Algorithms and Blues

Just before Christmas, Amazon sent me a cat tunnel, a whisk, and size 38 jeans.

I don’t have a cat, what the hell is a whisk and size 38? Are you kidding me?



Obviously not meant for me, but being the good citizen, I tracked down Amazon Customer Service, which only took three hours and a devoted dog sled but we found them and they were very nice and explained to me that someone else in their system has my name and wires got crossed and algorithms got misconstrued, and, well, there you are.


Where exactly? I mean, I have a cat tunnel...


So, I said,”Should I send them back?” and they said, “No, they wouldn’t be accepted because the Amazon system doesn’t recognize screw ups like this, so I should either keep them if I could use them – size 38 jeans? I don’t think so – or just throw them out. So, I asked,”What about the person, the other William Sloan, who was supposed to receive these things?” And they said,”That isn’t your problem.”


Customer service at its finest.


I held onto the unwanted goods for three weeks because, I don’t know why – maybe my doppleganger would claim them? Uh, that would be a No. And so, I let them go and took them to GoodWill, which seemed a kinder gesture, if only in name, than the cold rushing waters of the Amazon.
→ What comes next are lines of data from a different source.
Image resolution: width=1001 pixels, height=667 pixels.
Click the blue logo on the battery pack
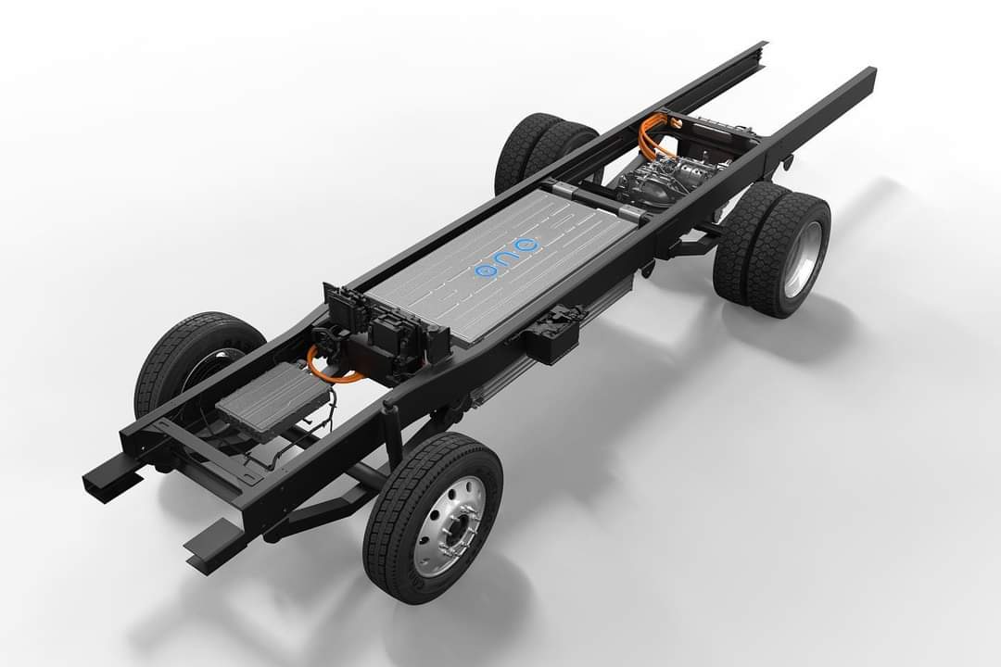click(x=508, y=258)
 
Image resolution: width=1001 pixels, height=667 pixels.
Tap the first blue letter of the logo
click(x=486, y=270)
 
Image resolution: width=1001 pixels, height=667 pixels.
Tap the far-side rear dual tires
click(x=541, y=150)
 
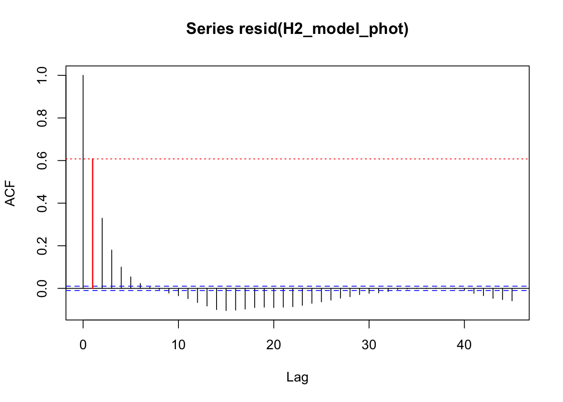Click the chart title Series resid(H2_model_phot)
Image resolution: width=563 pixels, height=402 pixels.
coord(297,29)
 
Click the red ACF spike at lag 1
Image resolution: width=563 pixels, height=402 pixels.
coord(93,224)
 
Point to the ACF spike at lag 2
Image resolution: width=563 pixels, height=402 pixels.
coord(102,253)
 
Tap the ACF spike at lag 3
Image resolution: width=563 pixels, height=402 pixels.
coord(112,269)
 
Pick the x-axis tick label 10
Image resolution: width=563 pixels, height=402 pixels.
coord(178,345)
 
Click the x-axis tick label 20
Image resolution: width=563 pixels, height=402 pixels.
coord(274,345)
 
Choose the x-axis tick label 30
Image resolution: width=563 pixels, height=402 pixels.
coord(369,345)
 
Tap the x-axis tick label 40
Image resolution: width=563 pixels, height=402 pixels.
coord(464,345)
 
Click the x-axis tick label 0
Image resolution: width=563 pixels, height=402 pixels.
coord(83,345)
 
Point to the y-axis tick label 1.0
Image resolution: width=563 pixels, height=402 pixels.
coord(42,75)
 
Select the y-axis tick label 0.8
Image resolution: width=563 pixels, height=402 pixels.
coord(42,118)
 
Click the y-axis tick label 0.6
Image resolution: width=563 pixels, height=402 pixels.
coord(42,161)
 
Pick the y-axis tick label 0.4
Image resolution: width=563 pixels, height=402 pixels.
coord(42,203)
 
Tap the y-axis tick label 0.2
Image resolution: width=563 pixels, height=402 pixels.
coord(42,246)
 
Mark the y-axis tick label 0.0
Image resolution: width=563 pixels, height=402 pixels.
coord(42,289)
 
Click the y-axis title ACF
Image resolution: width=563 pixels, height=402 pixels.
coord(10,193)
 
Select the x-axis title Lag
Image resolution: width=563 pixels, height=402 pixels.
coord(297,377)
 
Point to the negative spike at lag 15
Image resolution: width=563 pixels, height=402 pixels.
coord(226,299)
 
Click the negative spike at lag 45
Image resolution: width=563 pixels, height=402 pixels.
coord(512,295)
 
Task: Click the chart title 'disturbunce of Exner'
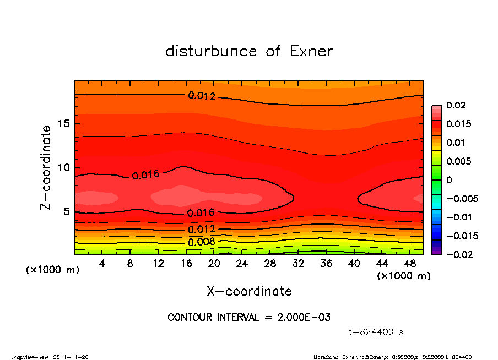(x=249, y=51)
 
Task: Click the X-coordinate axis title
(x=249, y=291)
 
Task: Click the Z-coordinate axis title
(x=46, y=167)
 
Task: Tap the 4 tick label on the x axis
(x=102, y=264)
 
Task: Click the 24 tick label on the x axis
(x=242, y=264)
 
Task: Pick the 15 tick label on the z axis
(x=64, y=124)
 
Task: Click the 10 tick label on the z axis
(x=64, y=167)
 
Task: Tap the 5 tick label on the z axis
(x=67, y=211)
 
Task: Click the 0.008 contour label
(x=201, y=242)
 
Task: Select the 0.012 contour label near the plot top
(x=202, y=96)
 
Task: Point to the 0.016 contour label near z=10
(x=145, y=175)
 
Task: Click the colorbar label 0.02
(x=456, y=105)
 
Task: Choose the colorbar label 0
(x=449, y=179)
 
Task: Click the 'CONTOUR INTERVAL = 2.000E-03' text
(x=249, y=317)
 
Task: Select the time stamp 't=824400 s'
(x=376, y=332)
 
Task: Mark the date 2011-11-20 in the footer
(x=71, y=357)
However, Amazon being Amazon and all, and algorithms being algorhythms, ever since that day, my e mail and social media outlets have been sprinkled...ok, bombarded with a non-stop display of ads for cat tunnels, and whisks, and size 38 jeans! As if one wouldn’t be enough in each category, if I had in fact received them. And if the algorithm really worked, they would know that I no longer felt the need for said objects, so, KNOCK IT OFF! But they don’t. Because they’re Amazon. And Google. And Meta. And it’s their world. We’re just visiting...and shopping...and occasionally getting the free merch. Free useless merch.


And breathe...venting session over. But seriously, tell me you can’t relate.


The algorithms that orchestrate our ads are starting to orchestrate our lives.